God realizes that, over and over again, humanity is going to choose death instead of life, choose hatred instead of love, choose to cut off from one another and from God, instead of live in the connection that God created us all for. And even flooding the whole earth hasn’t washed away sin from the hearts of humanity.
But even seeing that, despite all of that, God hangs God’s bow in the sky, the weapon of a warrior God puts down, and pledges to all creation never to wipe out the whole earth again.
the Lord said in his heart, ‘I will never again curse the ground because of humankind… nor will I ever again destroy every living creature as I have done. 22 As long as the earth endures, seedtime and harvest, cold and heat, summer and winter, day and night, shall not cease.’ 16When the bow is in the clouds, I will see it God said, and remember the everlasting covenant between God and every living creature of all flesh that is on the earth.’
God begins here, with Noah, to live in a covenant with humanity, a kind of indestructible commitment to us that culminates in plunging right into this world with us, alongside us in utter solidarity and taking into Godself the darkest and most broken parts of us, in a relentless resolve to share life with us, and tenaciously work towards restoring us to the wholeness we were created for.
Rev. Nathan Nettleton says it beautifully:
This story is telling us that God neither gives up on us, nor clings to the right to wipe us out if we get too out of hand or the pain we cause becomes too great for God to bear.
It tells us that God voluntarily gives up some freedoms; voluntarily accepts some new restrictions on what God can and can’t do. God signs away the right to simply treat us as we deserve; to dish out punishments that are simply direct and proportional consequences to the crimes.
God swears off such options, and makes an irrevocable commitment to wildly disproportionate generosity and mercy.

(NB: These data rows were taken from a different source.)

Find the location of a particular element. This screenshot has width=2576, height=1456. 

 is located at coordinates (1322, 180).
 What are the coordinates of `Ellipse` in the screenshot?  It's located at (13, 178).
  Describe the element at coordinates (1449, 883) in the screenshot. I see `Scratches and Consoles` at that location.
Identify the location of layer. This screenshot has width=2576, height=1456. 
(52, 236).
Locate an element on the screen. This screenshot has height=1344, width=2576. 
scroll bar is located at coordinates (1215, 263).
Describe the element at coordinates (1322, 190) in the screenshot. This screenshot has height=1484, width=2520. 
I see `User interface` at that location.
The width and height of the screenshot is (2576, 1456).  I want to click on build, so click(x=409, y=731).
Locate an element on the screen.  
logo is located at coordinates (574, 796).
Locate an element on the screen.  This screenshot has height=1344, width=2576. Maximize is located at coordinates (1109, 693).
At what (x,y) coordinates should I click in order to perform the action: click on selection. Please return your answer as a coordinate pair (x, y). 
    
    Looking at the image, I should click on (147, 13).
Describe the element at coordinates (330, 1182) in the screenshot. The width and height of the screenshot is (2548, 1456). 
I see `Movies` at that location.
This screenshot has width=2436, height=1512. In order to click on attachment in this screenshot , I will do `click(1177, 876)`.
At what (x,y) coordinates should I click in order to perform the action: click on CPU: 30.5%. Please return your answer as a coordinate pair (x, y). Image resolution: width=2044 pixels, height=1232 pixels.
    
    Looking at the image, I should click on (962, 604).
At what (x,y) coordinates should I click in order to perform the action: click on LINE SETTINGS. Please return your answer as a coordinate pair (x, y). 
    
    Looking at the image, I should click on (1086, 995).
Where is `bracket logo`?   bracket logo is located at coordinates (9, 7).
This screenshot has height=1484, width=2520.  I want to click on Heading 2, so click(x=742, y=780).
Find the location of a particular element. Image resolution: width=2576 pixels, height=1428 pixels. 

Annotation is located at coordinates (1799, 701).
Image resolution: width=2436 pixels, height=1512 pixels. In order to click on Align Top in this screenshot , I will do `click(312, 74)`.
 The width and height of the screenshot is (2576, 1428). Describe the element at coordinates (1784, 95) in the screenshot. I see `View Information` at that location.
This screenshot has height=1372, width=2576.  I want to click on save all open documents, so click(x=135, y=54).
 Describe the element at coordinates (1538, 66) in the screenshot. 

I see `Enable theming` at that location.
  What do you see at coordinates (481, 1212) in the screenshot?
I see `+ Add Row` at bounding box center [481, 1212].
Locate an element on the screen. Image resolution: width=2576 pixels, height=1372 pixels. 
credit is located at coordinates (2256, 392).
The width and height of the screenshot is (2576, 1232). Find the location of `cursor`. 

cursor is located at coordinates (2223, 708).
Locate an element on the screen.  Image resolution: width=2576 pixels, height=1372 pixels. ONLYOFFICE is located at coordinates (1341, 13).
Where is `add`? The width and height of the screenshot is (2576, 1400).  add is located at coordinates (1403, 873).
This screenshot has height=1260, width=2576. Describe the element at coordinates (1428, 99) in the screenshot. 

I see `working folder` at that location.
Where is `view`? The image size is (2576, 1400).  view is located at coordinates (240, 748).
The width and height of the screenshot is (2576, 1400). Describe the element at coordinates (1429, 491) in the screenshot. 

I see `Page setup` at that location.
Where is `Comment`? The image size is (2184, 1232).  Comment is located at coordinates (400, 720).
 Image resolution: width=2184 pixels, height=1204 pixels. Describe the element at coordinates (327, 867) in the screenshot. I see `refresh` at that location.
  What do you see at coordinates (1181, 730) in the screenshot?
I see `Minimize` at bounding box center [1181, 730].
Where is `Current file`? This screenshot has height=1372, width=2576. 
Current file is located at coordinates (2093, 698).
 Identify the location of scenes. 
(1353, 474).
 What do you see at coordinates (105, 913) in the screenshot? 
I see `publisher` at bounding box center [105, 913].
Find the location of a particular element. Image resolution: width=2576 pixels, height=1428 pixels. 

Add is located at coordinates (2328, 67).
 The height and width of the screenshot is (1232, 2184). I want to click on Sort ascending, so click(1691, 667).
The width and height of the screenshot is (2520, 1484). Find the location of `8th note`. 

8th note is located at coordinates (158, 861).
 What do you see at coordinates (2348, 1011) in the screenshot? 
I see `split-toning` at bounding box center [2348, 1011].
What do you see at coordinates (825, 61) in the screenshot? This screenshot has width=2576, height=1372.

And God does this with open eyes, knowing that such a commitment means signing on for continual betrayal and heartbreak, continual grief and frustration and pain.
But that is a price God is prepared to pay. God makes a personal commitment to be open to the pain, to enter into the pain, to absorb the pain, and to go on loving without limit.
This story is a gift to us.
It asks us questions, like,
How, in our own lives, do we choose death over life?
And where might we, like God, need to grieve, and even rage, over the violence we do to each other and creation?
This story gives us promises, like
the astounding glimpse into the heart of our creator, who declares that every time a violent storm subsides, and the sky opens up in the startling hush of a rainbow, God will see it and pause, and will take it in as a reminder to go on loving us without limit.
And this story gives us invitations,
by beckoning us to watch for the signs of God’s presence, it invites us to celebrate the astonishing beauty and precariousness of living, and all life, to be open to the pain of sharing life with others, to bear the world’s sorrow and reveal the world’s hope, and to seek to trust in the promises of our wildly generous and faithful God, who never ever gives up on us, no matter what.